DEV Community

Cover image for I Spent 3 Months Training an AI. My VP "Reallocated" It. Then I Got Two Calls at 1 AM.
xulingfeng
xulingfeng

Posted on

I Spent 3 Months Training an AI. My VP "Reallocated" It. Then I Got Two Calls at 1 AM.

A story about an AI alert model that cut false alarms from 60% to 7% — and what happened when someone else got their hands on the thresholds.
Based on a submission from a community member. If you have a similar story or something you need to get off your chest — reach out. The next one could be yours.


Has your company ever taken a working system and handed it to someone who didn't build it?

Have you watched 47 P1 alerts roll in during a single night — every single one a false positive — while the person who broke it slept through the whole thing?

This is that story.


Act 1 · 1 AM. The AI Lost Its Mind.

"Adam. It's Mitchell. Sorry about the hour — but your AI just woke up my entire team. Again."

My phone buzzed on the nightstand at 1 AM.

MitchellCirrus Data's operations lead — had someone yelling in the background.

"Fourth wave tonight." I heard a door click shut — he'd stepped into the hallway. "22:07, disk at 72%, P1 alert. 23:14, QPS drops 3%, P1 alert. 00:02, latency goes from 210 to 235, P1 alert. Every single one's a false positive."

He paused.

"It's been solid for months. False alarm rate at 7%. We thought we'd finally bought something that worked."

"Then your VP said he'd 'tune the thresholds' — and now it flags everything. CPU over 60%? Alert. Memory under 30%? Alert. Late-night QPS dip? Alert. Nobody on my team has slept."

Silence on the line.

"Adam. I can shut it down myself. But I'm asking you first — can it be fixed? Or has it lost its mind?"

I held the phone and didn't answer.

Mitchell had every permission to kill the system. He called me instead. Because he knew who actually built it.


Act 2 · Resource Reallocation

Six months earlier, when Mitchell first came to me, Cirrus Data's alerting was a disaster.

200+ alerts a day. 60% false. They were losing a team member to burnout every two weeks. Mitchell's words: "I need something that can tell the difference between 'something's actually on fire' and 'you're just jumpy.'"

He dumped 18 months of historical alert data on my desk. I filtered through it — 12,000+ usable raw records.

Then the real work started.

It wasn't the AI doing the work. It was a person.

Three months. I sat there going through each one — this was a real outage, disk filled up at 3 AM, SRE already fixed it. This was a false alarm, the monitoring script itself had a bug. This was "nothing now but keep an eye on it" — the same pattern had flickered at this time on the last three Fridays. Every single record I opened to check the context. The kind of work AI can't help you with — because the AI didn't exist yet.

After labeling 12,000 records, I fed the data to the model. Tuned parameters. Ran recall. Tuned again. Re-ran.
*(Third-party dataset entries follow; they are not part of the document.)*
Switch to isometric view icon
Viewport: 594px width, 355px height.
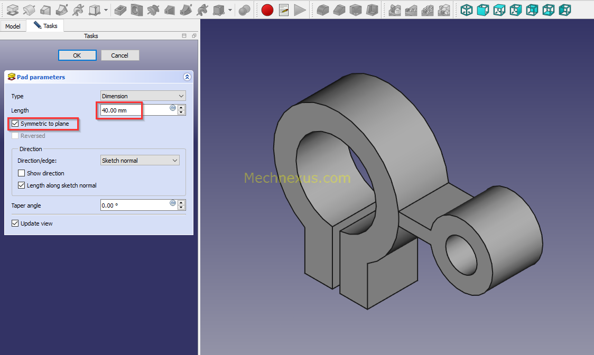point(467,10)
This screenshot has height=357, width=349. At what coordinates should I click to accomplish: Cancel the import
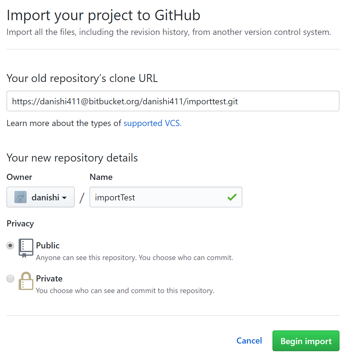click(249, 340)
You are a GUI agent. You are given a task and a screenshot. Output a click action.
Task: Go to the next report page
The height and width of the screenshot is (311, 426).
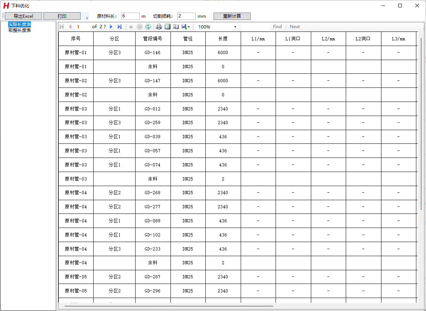(x=111, y=27)
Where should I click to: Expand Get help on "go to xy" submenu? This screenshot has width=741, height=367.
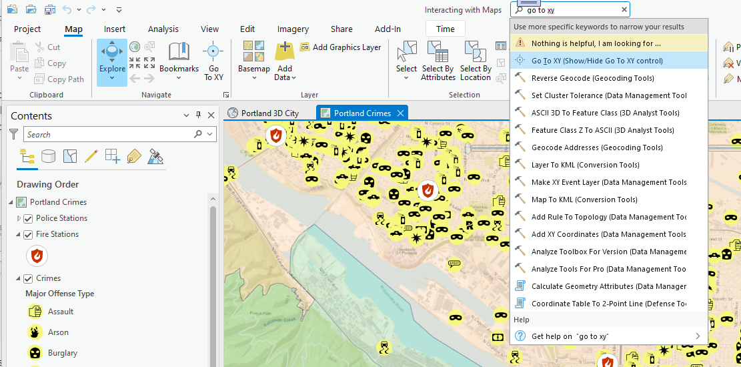pos(698,336)
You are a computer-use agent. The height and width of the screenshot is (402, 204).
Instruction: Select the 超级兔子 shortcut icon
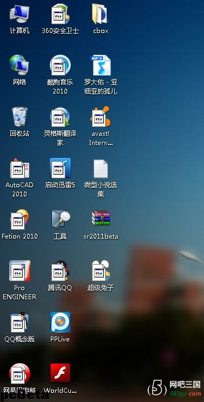[101, 271]
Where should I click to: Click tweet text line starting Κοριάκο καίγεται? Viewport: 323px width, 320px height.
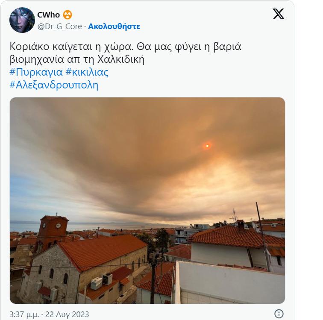pos(126,47)
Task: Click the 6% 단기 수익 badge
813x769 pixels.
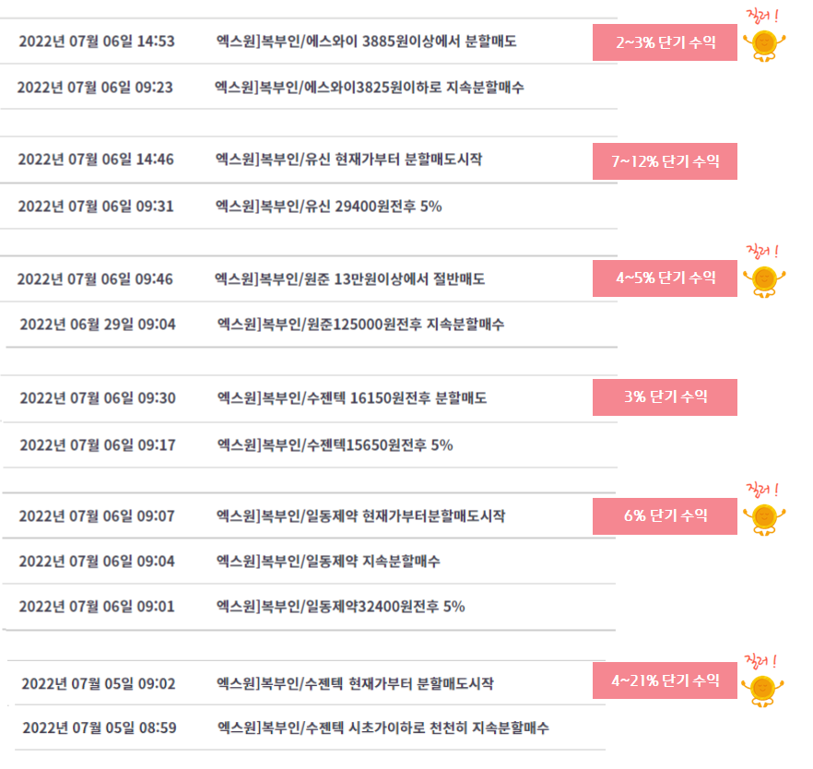Action: 665,516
Went into a month-long trial run. False alarm rate dropped from 60% to 7%. The on-call team slept through the night for the first time in months.

And one month after that, VP Reeves called me into his office on a Friday afternoon.
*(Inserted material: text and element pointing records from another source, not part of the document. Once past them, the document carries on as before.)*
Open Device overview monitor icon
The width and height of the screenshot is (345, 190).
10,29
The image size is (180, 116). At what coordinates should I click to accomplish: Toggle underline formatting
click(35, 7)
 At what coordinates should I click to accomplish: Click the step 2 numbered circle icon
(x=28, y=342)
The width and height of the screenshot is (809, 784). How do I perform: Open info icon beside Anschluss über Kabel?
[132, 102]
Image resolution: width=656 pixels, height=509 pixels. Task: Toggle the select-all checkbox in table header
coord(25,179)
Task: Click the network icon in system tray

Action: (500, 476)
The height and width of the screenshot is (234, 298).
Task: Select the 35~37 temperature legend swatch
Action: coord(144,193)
"Adam, the alert model's stable. Derek's team will take over ongoing optimization. The company's decided to reallocate resources — we'll need you to hand over your data and config."

I looked at him for a moment.

Resource reallocation. That's a fancy way of saying it.

Every company has their own name for it. Some call it a "reorg." Some call it "restructuring." Some wrap it in a "reporting line adjustment." Nobody ever says "we're taking your project" — it's always something that sounds like a process improvement. But we all know what the hell it really is. And "handover"? Such a neutral word. I had no idea what Derek's team was capable of. All I knew was they'd been there two weeks and hadn't even opened the alert dashboard.

"The training data is sensitive," I said. "Every alert label was hand-assigned. The model runs on top of that labeling system. Change the distribution and you'll break recall."

Reeves smiled.

"Derek's team will be careful. They're just doing some routine parameter tuning."

You don't even have a clue know how the model was trained, and you're letting someone who's been here two weeks touch the config?

I didn't say it out loud. I just nodded.

I walked back to my desk, closed the labeled data folder, and logged out.

That night at home, I opened my personal laptop. Inside was a file called "r97."

After tuning the model, I'd spent more time dialing in each threshold — every line got a note. Why this number. What had gone wrong historically at this boundary. When you'd need to change it.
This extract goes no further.